Dans le paysage on repère ensuite rapidement une étroite bande prohéminente barrant l'horizon, c'est une seconde avancée de la moraine, au lieu dit "le Sozéa". (voir la photo)
Ces lieux accueillent deux types de moraines : la moraine dite intermédiaire que l'on suit depuis "Le Bessey"; la moraine dite aval, qui vient se terminer en arc dans la région de Beaufort et qui représente l'avancée maximale du glacier rissien (nous reviendrons sur cette moraine avec une coupe très intéressante dans la carrière de la Plaine près de Beaufort)

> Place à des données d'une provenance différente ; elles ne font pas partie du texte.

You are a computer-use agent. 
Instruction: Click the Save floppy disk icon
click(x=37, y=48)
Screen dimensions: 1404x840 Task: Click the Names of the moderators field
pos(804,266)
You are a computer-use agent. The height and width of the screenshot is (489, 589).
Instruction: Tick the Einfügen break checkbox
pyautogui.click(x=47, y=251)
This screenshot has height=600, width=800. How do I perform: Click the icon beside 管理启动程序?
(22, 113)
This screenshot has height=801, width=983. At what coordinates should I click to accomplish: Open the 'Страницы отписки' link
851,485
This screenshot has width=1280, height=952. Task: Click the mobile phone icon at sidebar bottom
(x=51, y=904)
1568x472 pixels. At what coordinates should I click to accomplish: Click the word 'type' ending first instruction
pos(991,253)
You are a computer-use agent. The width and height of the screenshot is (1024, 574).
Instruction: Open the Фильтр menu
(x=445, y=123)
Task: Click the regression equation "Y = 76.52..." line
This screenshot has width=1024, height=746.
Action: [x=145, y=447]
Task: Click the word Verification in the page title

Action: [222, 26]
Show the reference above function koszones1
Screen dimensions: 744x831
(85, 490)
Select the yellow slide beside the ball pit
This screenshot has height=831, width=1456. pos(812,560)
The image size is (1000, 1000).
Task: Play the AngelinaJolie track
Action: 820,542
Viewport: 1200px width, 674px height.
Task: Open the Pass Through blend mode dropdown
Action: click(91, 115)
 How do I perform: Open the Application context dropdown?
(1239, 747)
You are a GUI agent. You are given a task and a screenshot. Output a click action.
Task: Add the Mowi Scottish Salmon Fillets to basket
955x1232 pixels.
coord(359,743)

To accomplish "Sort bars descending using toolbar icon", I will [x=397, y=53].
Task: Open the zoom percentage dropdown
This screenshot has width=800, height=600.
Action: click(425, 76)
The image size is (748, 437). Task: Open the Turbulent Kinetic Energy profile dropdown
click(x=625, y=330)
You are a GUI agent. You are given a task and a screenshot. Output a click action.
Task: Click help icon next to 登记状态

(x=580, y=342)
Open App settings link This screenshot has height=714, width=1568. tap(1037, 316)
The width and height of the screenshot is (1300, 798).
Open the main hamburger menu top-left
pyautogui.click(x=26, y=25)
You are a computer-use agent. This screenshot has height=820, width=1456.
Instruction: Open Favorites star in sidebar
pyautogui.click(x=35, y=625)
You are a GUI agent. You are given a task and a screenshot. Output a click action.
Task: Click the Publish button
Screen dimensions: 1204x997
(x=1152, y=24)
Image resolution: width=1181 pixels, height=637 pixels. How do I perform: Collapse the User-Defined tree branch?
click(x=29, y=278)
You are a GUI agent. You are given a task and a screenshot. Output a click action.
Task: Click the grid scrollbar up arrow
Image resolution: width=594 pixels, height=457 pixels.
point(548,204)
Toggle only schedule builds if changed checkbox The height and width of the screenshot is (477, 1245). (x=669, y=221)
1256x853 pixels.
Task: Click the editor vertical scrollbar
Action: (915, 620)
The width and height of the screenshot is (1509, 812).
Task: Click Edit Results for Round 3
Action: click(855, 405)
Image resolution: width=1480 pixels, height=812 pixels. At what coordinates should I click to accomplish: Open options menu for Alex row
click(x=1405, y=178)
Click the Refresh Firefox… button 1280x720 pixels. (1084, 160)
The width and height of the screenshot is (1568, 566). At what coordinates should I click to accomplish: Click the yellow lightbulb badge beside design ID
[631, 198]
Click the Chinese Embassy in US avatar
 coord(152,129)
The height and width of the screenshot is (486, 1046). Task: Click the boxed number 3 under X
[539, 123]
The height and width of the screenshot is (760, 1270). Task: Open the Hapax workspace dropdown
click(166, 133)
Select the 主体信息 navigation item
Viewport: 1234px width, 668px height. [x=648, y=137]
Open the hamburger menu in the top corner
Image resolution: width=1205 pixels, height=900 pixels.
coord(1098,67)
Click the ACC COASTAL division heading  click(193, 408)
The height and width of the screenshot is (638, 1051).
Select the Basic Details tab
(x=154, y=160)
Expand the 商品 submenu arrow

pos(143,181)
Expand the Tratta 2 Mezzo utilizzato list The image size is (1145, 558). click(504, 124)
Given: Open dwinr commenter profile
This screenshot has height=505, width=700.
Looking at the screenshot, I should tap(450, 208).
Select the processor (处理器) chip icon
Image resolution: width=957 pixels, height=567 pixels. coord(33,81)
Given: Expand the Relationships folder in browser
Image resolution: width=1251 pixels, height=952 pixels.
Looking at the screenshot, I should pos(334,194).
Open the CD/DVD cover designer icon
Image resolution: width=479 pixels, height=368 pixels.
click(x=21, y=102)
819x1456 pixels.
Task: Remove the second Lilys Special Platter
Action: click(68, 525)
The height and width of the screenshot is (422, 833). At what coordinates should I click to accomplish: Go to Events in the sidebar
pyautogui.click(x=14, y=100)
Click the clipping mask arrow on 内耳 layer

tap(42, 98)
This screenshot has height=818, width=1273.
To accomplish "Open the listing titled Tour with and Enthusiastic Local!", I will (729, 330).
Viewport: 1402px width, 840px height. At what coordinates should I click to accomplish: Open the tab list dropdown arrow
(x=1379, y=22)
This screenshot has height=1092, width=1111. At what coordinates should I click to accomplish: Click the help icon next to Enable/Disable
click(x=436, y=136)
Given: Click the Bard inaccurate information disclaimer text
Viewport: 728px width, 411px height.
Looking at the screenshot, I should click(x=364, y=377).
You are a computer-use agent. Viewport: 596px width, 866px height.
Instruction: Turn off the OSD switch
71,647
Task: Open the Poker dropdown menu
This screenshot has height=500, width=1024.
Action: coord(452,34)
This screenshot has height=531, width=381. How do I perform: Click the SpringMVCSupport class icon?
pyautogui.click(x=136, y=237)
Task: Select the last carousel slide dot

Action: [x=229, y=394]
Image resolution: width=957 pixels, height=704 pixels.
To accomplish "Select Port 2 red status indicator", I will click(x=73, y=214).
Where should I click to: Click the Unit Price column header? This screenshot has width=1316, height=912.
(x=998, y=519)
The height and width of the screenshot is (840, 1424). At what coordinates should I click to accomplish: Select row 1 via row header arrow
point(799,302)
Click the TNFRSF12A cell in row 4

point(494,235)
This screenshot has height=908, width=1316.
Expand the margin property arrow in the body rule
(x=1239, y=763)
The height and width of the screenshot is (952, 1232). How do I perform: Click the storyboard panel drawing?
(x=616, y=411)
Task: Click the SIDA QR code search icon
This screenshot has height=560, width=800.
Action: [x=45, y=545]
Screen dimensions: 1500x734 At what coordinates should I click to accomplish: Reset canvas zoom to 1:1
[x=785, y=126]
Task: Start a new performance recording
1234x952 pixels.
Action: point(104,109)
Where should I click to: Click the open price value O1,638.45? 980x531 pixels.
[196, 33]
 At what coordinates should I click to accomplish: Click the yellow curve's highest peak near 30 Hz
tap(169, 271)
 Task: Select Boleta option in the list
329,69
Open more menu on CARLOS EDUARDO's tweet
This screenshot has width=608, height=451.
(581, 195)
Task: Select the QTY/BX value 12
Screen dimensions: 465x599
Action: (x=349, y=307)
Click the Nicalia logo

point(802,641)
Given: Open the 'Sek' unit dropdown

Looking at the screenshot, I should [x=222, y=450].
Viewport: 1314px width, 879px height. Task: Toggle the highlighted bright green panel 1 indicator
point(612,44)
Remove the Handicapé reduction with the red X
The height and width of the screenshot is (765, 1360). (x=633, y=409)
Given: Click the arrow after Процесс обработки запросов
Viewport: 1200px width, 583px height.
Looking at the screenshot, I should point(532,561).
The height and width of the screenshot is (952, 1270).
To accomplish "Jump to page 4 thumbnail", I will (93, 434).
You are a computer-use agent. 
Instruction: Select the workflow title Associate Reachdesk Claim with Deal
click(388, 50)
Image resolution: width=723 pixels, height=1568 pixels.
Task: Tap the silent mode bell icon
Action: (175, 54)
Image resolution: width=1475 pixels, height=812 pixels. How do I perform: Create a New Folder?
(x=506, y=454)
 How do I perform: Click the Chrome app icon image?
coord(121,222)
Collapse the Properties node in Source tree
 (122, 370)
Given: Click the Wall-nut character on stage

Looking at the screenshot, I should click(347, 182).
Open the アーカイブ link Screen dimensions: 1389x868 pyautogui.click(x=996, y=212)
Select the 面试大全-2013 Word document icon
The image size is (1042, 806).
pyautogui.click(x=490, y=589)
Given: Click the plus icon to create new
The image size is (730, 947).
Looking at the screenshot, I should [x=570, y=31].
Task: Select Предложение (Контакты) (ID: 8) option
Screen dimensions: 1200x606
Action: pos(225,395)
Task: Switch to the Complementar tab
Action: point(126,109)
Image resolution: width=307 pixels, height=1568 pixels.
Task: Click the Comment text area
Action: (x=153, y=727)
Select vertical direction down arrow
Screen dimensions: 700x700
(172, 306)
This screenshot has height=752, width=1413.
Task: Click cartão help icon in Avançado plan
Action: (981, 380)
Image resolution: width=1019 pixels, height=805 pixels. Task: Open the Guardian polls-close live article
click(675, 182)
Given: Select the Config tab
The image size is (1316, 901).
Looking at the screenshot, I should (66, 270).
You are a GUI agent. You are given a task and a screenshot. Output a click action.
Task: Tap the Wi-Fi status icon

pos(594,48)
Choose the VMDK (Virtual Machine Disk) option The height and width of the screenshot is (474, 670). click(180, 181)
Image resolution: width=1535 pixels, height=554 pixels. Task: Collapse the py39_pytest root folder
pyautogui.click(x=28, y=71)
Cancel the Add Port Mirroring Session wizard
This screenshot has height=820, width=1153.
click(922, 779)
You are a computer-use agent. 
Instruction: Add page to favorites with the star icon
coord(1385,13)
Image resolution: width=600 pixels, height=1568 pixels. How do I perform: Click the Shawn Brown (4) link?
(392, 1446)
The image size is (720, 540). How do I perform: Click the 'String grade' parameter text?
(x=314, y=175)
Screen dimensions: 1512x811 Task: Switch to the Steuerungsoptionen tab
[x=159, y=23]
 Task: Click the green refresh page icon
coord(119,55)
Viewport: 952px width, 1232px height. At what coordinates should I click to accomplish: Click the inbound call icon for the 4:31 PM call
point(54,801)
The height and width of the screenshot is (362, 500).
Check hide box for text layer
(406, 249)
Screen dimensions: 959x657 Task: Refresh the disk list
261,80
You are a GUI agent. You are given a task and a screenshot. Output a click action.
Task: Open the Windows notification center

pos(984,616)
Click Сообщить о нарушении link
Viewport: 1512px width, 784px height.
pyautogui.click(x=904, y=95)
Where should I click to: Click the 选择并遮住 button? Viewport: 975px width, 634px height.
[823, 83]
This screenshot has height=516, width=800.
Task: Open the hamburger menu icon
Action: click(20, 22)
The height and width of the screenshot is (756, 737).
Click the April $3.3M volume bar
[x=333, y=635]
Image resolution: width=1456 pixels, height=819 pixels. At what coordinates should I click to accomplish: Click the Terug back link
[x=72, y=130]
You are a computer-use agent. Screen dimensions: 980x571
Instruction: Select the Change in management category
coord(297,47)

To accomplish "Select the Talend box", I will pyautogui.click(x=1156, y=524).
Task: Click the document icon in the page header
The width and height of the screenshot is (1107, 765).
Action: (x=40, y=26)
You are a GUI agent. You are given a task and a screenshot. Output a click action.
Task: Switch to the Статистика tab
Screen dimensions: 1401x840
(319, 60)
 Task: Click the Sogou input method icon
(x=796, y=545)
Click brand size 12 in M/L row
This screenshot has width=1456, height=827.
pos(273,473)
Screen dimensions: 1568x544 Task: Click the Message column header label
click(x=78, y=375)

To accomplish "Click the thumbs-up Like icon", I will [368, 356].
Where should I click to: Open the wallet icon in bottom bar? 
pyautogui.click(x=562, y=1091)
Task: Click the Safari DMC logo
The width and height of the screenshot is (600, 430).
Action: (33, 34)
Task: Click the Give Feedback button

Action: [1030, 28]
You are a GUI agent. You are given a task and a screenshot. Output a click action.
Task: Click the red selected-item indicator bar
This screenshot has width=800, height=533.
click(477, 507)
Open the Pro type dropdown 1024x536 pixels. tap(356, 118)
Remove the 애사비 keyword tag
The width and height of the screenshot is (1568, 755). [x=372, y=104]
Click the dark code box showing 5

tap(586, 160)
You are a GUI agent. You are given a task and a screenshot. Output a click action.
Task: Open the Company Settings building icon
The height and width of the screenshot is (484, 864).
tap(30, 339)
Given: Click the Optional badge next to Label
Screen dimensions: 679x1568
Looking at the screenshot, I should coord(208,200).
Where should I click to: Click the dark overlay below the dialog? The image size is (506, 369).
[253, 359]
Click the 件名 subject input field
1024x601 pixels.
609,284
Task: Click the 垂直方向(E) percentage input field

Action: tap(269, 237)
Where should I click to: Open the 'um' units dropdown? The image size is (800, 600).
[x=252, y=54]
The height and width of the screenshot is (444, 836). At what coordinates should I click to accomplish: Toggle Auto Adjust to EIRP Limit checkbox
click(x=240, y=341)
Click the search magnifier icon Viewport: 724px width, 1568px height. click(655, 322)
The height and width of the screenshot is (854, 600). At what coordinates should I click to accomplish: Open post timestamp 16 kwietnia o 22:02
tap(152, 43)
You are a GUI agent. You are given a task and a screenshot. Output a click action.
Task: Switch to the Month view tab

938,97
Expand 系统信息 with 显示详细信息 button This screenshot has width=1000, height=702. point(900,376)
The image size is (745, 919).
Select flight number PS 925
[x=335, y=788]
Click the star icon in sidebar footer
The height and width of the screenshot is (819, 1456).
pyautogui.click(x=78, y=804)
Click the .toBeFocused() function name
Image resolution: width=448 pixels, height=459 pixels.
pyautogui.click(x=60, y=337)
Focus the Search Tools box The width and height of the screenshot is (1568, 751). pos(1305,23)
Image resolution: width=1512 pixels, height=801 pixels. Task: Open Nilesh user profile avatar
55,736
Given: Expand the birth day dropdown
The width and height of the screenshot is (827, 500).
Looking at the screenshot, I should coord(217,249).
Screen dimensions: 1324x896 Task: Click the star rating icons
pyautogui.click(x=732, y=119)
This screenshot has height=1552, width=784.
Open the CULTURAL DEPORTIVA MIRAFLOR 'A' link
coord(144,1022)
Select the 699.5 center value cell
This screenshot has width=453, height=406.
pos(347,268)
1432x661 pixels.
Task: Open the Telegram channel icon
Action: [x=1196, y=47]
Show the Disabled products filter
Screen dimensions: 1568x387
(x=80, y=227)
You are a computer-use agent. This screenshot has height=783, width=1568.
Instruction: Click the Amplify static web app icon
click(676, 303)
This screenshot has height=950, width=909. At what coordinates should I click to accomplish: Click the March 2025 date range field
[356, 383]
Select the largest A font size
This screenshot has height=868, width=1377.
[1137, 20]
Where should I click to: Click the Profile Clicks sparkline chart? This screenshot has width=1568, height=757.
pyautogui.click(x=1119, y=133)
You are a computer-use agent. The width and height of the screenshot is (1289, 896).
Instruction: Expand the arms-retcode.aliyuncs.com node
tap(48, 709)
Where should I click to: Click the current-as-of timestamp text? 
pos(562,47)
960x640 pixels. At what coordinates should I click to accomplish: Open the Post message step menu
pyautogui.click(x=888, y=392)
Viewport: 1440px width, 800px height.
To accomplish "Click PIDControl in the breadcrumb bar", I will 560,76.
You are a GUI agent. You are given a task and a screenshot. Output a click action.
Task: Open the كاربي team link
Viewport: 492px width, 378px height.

Dés la sortie de saint Siméon la route d'axe est ouest offre au nord d'autres zones plates liées à la terrasse fluvio-glaciaire rissienne et au sud des petites collines morainiques qui s'appuient contre un relief un peu plus marqué constitué par la molasse Miocène.
Le village de Chatenay est bien installé dans les petites collines de la moraine (voir photo)
Après un nouveau vaste espace agricole sur la terrasse rissienne on descend dans une petite vallée au fond couvert de sédiments récents Pliocène. Là est installé Viriville. On quittera par le nord ce gros village avec un regard vers l'est pour une vue sur le talus rissien d'une puissance ici de 20 à 30 mètres environ (voir photo).